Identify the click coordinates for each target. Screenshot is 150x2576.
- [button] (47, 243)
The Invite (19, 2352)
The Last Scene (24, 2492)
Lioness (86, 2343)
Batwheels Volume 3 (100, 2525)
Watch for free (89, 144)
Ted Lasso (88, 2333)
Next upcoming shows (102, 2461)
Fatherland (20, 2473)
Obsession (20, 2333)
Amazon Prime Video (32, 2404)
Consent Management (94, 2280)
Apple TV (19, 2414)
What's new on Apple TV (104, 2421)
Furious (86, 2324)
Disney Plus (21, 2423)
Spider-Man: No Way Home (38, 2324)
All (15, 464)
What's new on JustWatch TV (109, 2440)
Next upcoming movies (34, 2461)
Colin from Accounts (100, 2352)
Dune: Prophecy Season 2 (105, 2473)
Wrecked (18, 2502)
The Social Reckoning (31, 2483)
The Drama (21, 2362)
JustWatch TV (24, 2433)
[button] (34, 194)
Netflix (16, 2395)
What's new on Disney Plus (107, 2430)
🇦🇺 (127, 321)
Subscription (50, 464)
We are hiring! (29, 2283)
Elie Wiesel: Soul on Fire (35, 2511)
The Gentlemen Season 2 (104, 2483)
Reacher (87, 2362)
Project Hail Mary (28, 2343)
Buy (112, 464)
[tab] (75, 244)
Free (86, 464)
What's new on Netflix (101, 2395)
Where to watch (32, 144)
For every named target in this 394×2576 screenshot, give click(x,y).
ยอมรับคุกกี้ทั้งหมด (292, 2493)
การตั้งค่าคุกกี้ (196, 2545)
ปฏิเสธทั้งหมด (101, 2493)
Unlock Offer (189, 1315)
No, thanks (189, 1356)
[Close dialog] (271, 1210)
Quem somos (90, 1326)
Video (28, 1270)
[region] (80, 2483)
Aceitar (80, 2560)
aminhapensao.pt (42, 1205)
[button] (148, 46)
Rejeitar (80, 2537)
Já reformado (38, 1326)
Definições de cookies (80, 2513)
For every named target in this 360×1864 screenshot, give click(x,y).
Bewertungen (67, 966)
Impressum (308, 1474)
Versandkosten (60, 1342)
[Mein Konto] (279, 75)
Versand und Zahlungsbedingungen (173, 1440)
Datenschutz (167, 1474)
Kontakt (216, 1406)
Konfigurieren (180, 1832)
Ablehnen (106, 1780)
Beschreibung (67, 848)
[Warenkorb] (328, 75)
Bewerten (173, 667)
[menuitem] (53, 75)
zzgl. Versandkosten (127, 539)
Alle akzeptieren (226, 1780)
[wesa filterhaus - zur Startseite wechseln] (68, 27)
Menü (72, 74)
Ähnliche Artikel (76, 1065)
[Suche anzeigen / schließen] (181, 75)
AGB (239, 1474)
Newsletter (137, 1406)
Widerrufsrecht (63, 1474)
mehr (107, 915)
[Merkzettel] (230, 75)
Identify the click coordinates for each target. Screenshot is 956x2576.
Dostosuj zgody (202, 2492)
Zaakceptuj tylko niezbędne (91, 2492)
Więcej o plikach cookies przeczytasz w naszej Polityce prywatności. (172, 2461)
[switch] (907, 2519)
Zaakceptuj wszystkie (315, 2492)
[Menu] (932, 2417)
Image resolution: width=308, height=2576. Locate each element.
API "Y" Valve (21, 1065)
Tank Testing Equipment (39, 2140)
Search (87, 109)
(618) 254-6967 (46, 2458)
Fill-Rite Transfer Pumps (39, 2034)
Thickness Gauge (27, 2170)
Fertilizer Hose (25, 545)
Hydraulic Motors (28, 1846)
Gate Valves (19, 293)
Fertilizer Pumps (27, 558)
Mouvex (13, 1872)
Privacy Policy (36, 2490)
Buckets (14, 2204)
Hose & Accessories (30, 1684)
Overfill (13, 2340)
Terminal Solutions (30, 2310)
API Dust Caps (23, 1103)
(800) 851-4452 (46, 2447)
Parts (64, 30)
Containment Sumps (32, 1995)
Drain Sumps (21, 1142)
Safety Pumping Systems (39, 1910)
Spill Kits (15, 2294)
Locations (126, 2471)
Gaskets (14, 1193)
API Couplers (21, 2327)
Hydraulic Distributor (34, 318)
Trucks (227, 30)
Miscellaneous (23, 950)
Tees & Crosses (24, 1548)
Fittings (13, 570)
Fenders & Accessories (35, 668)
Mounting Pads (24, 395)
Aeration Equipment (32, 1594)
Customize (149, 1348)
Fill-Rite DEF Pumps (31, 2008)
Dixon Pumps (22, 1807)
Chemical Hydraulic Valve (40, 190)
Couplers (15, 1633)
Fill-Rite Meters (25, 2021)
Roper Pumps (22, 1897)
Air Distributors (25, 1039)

----------

**ASSIGNMENT**
Using the records above, copy all lines that include the word "JustWatch".

**WRITTEN ANSWER**
What's new on JustWatch TV (109, 2440)
JustWatch TV (24, 2433)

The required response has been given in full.